[Records from a pointing dataset]

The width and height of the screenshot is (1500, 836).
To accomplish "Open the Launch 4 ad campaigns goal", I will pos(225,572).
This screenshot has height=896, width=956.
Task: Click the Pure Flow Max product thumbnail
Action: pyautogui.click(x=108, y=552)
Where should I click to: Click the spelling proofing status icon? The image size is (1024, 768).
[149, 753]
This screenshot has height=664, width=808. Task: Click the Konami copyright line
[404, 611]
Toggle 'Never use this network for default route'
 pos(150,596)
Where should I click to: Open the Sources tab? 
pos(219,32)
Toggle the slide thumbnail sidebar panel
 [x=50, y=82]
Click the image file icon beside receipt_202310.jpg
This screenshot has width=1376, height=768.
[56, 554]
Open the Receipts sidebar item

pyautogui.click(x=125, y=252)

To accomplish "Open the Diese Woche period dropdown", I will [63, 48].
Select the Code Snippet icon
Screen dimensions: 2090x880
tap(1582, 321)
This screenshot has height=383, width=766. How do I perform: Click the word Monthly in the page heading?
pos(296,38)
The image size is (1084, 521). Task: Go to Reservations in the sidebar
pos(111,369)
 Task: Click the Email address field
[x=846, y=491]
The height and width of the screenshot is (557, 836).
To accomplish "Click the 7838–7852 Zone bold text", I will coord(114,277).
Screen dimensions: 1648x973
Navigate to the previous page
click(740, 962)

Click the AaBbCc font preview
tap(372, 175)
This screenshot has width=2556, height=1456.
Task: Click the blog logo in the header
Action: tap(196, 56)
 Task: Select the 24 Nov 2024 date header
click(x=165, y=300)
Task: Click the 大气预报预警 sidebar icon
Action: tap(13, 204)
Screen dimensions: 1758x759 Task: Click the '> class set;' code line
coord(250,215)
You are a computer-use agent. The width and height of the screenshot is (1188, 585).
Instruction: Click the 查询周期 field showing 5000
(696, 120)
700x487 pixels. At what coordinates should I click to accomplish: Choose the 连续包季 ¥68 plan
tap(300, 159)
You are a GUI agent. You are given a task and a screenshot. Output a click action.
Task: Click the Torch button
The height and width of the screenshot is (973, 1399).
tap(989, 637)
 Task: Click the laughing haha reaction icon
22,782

__EXERCISE BRIEF__: Rewrite all of the rows above, swapping every "Screen dimensions" for "Screen size" and keeping everything else the same.

__REPLY__:
The width and height of the screenshot is (1500, 836).
To accomplish "Open the Launch 4 ad campaigns goal", I will pos(225,572).
This screenshot has height=896, width=956.
Task: Click the Pure Flow Max product thumbnail
Action: pyautogui.click(x=108, y=552)
Where should I click to: Click the spelling proofing status icon? The image size is (1024, 768).
[149, 753]
This screenshot has height=664, width=808. Task: Click the Konami copyright line
[404, 611]
Toggle 'Never use this network for default route'
 pos(150,596)
Where should I click to: Open the Sources tab? 
pos(219,32)
Toggle the slide thumbnail sidebar panel
 [x=50, y=82]
Click the image file icon beside receipt_202310.jpg
This screenshot has width=1376, height=768.
[56, 554]
Open the Receipts sidebar item

pyautogui.click(x=125, y=252)

To accomplish "Open the Diese Woche period dropdown", I will [63, 48].
Select the Code Snippet icon
Screen size: 2090x880
tap(1582, 321)
This screenshot has height=383, width=766. How do I perform: Click the word Monthly in the page heading?
pos(296,38)
The image size is (1084, 521). Task: Go to Reservations in the sidebar
pos(111,369)
 Task: Click the Email address field
[x=846, y=491]
The height and width of the screenshot is (557, 836).
To accomplish "Click the 7838–7852 Zone bold text", I will coord(114,277).
Screen size: 1648x973
Navigate to the previous page
click(740, 962)

Click the AaBbCc font preview
tap(372, 175)
This screenshot has width=2556, height=1456.
Task: Click the blog logo in the header
Action: tap(196, 56)
 Task: Select the 24 Nov 2024 date header
click(x=165, y=300)
Task: Click the 大气预报预警 sidebar icon
Action: tap(13, 204)
Screen size: 1758x759 Task: Click the '> class set;' code line
coord(250,215)
You are a computer-use agent. The width and height of the screenshot is (1188, 585).
Instruction: Click the 查询周期 field showing 5000
(696, 120)
700x487 pixels. At what coordinates should I click to accomplish: Choose the 连续包季 ¥68 plan
tap(300, 159)
You are a GUI agent. You are given a task and a screenshot. Output a click action.
Task: Click the Torch button
The height and width of the screenshot is (973, 1399).
tap(989, 637)
 Task: Click the laughing haha reaction icon
22,782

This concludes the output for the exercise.